Quatro Caminos, if I haven’t mentioned it before, is much more than a
mere metro station. It’s a major transit hub where all the busses and
combis from the suburbs and cities beyond the western city limits come
in to drop off and pick up passengers. There’s about a dozen bus
platforms and each platform has at least two or three route pick ups.
It’s also a serious clusterfuck of traffic engineering. There’s two
ways in and out of the station as far as I can tell, and no apparent
organization or rules of right of way. The big busses are jammed in with
the more nimble combis, and it usually takes ten minutes just to leave
the parking lot. The parking lot empties conveniently into a major
divided avenue where either there arent any traffic signals or nobody
follows them, AND several freeway entrances and exits.
Quatro Caminos is also a major market center. Every platform filled
with vendors and stalls selling everything from food to drinks to toys,
backpacks, leather goods, shoes, hats, video game arcades, snacks,
breads, toiletries, anything and everything can be found here, pushing
the pedestrian space of the platforms to 2’ wide strip along the edge of
the platform. There are also market pavilions, enclosed strips of
markets immediately adjacent to the the station. On top of all the
stalls are the vendors with carts or portable tables selling peanuts,
churros, bread, and other quick take-aways.
It’s always packed, worse at night. It’s an incredibly vibrant and
active labrynth of public spaces with the train platform at the center.
People always on the move, lining up for tickets, lining up to get into
the station, eating, begging, selling, hanging out, playing games,
socializing. Never a dull moment. It’s such a warren I still can’t
figure it out even with the aid of Google maps. There’s such a minute
grain to it that an aerial photo can’t capture.

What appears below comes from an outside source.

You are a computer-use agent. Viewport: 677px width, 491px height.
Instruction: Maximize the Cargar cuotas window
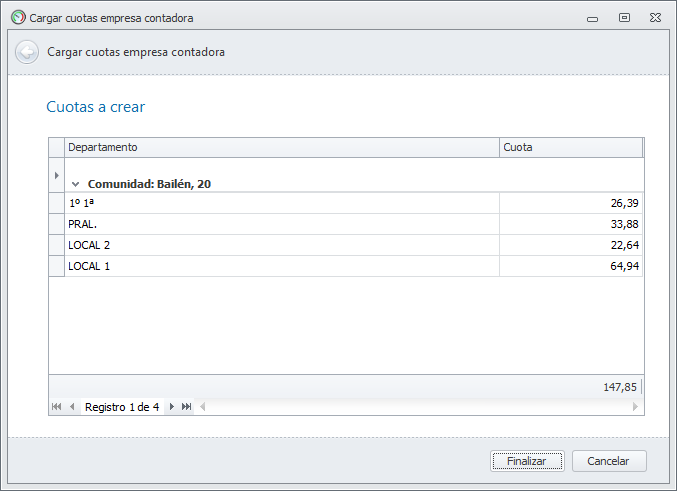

So when I got off the bus, I was lost. Even though I was at the
metro, I had no clue where I was or where to go. People were generally
going two directions. One lead me to the street which was wrong, and the
other flow crossed several platforms, threaded its way through several
covered market pavilions before finally diving into the Metro station
itself.
That’s one major complaint. The metros can be so thickly surrounded
by stalls and hawkers you could walk right be and miss the entrance.